§ THE REQUEST:
Reproduce the following records verbatim, starting at the line containing "Click the 152" and ending at the line containing "pyautogui.click(x=47, y=79)", both lines included.

§ RECORDED DATA:
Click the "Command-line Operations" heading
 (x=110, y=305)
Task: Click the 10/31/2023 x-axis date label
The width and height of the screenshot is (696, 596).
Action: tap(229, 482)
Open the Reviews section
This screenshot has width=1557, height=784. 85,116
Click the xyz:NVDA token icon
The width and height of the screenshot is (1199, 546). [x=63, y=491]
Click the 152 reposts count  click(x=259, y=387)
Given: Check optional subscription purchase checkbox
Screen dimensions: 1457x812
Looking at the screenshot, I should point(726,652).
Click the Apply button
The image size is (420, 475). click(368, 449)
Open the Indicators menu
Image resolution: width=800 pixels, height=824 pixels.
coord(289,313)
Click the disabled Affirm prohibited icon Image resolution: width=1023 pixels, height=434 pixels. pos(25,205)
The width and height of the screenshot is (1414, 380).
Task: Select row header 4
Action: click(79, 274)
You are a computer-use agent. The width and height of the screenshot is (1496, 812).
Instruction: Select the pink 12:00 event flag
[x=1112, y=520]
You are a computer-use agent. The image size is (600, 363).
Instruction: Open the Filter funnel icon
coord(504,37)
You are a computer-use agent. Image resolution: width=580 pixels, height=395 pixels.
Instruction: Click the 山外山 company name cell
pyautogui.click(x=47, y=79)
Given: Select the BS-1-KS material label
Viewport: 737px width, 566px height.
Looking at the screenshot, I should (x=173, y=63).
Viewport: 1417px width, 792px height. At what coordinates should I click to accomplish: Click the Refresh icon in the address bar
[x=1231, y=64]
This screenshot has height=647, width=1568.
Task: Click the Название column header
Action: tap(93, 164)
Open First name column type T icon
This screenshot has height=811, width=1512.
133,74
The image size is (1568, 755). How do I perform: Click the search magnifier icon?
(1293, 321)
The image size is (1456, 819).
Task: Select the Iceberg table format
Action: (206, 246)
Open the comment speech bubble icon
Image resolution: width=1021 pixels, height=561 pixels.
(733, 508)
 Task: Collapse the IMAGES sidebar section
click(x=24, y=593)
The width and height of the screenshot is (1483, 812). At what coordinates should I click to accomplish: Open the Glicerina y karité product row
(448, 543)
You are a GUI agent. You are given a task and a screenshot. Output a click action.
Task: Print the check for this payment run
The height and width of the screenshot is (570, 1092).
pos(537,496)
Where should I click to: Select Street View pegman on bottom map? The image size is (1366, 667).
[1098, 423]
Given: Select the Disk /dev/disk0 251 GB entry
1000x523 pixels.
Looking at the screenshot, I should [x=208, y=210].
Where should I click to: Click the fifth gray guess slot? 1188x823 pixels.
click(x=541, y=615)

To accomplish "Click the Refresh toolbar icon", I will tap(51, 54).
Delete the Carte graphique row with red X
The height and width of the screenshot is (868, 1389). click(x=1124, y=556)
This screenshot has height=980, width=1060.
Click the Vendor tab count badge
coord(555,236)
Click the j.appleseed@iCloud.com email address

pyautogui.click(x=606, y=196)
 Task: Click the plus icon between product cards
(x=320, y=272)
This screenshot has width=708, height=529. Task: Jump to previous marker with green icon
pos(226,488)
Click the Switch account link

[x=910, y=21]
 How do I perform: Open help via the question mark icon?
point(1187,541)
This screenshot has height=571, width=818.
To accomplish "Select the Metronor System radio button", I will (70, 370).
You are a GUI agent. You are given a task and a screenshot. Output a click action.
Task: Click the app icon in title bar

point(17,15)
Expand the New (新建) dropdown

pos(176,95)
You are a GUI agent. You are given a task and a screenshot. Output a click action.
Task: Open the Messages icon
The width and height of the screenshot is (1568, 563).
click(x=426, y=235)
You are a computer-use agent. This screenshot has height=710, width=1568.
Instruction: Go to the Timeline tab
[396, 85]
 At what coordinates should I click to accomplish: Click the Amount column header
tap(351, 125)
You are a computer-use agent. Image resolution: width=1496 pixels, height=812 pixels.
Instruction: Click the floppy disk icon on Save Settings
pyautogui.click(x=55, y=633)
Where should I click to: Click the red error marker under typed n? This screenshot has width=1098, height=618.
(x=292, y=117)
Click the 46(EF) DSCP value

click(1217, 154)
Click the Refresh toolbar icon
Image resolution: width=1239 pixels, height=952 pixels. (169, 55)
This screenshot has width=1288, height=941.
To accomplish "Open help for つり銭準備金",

§ FINAL RESULT:
Click the 152 reposts count  click(x=259, y=387)
Given: Check optional subscription purchase checkbox
Screen dimensions: 1457x812
Looking at the screenshot, I should point(726,652).
Click the Apply button
The image size is (420, 475). click(368, 449)
Open the Indicators menu
Image resolution: width=800 pixels, height=824 pixels.
coord(289,313)
Click the disabled Affirm prohibited icon Image resolution: width=1023 pixels, height=434 pixels. pos(25,205)
The width and height of the screenshot is (1414, 380).
Task: Select row header 4
Action: click(79, 274)
You are a computer-use agent. The width and height of the screenshot is (1496, 812).
Instruction: Select the pink 12:00 event flag
[x=1112, y=520]
You are a computer-use agent. The image size is (600, 363).
Instruction: Open the Filter funnel icon
coord(504,37)
You are a computer-use agent. Image resolution: width=580 pixels, height=395 pixels.
Instruction: Click the 山外山 company name cell
pyautogui.click(x=47, y=79)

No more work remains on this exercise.